Vatican may change policy on condom use

The Vatican's office for health care has concluded a study, commissioned by Pope Benedict XVI on the use of condoms to fight AIDS, and a long–awaited report on it is now being examined by the Vatican's doctrinal watchdog, a senior cardinal has announced.

"This is something that worries the Pope a lot," said Cardinal Javier Lozano Barragan, head of the Vatican's Pontifical Council for Health Pastoral Care. But the prelate gave no indication of the position the study takes or when a final pronouncement might be made.

The Roman Catholic Church opposes the use of condoms as part of its overall teaching against contraception. It advocates that fidelity within heterosexual marriage, chastity and abstinence are the best ways to stop the spread of HIV, the virus that causes AIDS.

According to Cardinal Barragan, the document was drafted with the help of scientists, theologians and other experts.

His department had completed a 200–page study on condoms and passed it on to the Congregation for the Doctrine of the Faith, which would add its own theological and doctrinal opinons.

"Following the wishes of the Pope Benedict XVI, we have prepared a detailed study on condoms from both the scientific and moral points of view and we have passed our study on to the Congregation for the Faith," Cardinal Barragan said. "Now the dossier is being studied by that office and then it will go before the Pope."

"First, we must consider if there is a need for an answer (on the use of condoms) at the supreme level," he said.

He said his department's study was based on scientific data and "took all points of view" into consideration.

"We hope the theologians and the Holy Father will say what is best regarding this subject ... but no response from the Church can be one that encourages a libertine sexual attitude," he said.

In recent years, several top Church officials have called for a change in Vatican policy on condoms to allow their use by married couples where one partner is affected by HIV or AIDS. Some leading Catholic liberals have advocated a policy change, describing condoms as the lesser evil in situations where there is "widespread misery, promiscuity or use of drugs." These include Cardinal Carlo Maria Martini, the former Archbishop of Milan and once a contender for Pope, Monsignor George Cottier, a papal theologian, and Cardinal Godfried Danneels, of Belgium.
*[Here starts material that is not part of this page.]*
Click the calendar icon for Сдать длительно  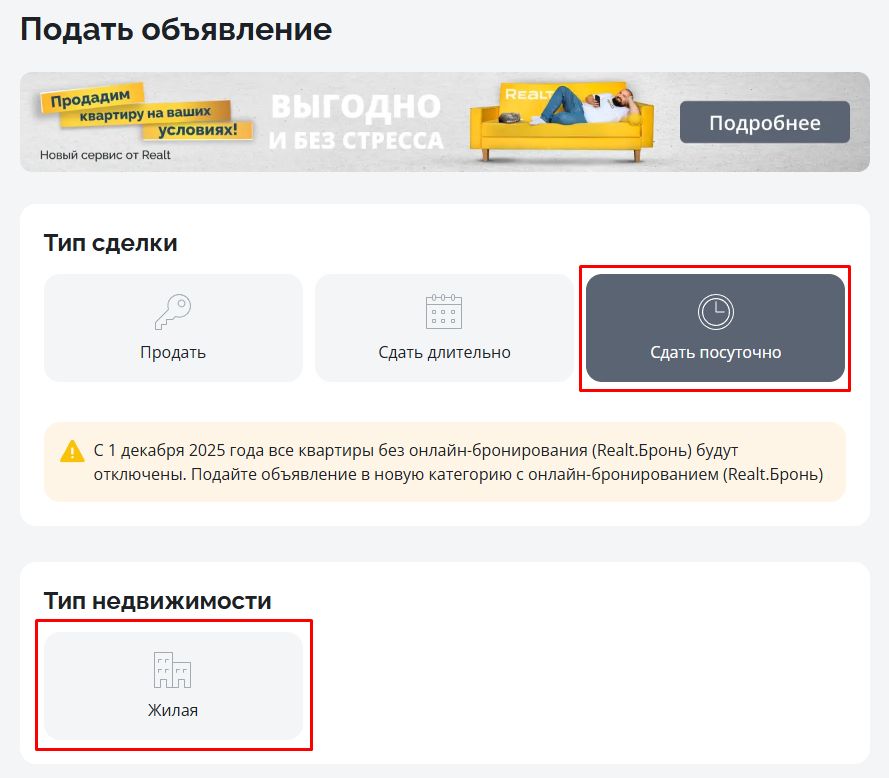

Other cardinals, however, have rejected their argument, fearing that it would endorse promiscuity – an indication that the issue is still undecided at the Vatican.

According to the annual UN report on Aids, released recently, ahead of the World Aids Day on December 1, there are almost 40 million people living with HIV. The most alarming increase was in Uganda, which experienced a rise from a 5.6 percent infection rate among men and 6.9 percent among women in 2000 to 6.5 percent and 8.8 percent respectively.

In a speech to African bishops last year Pope Benedict XVI had blamed contraception for a breakdown of sexual morality and said that abstinence and marital fidelity were the only effective way to prevent the spread of HIV.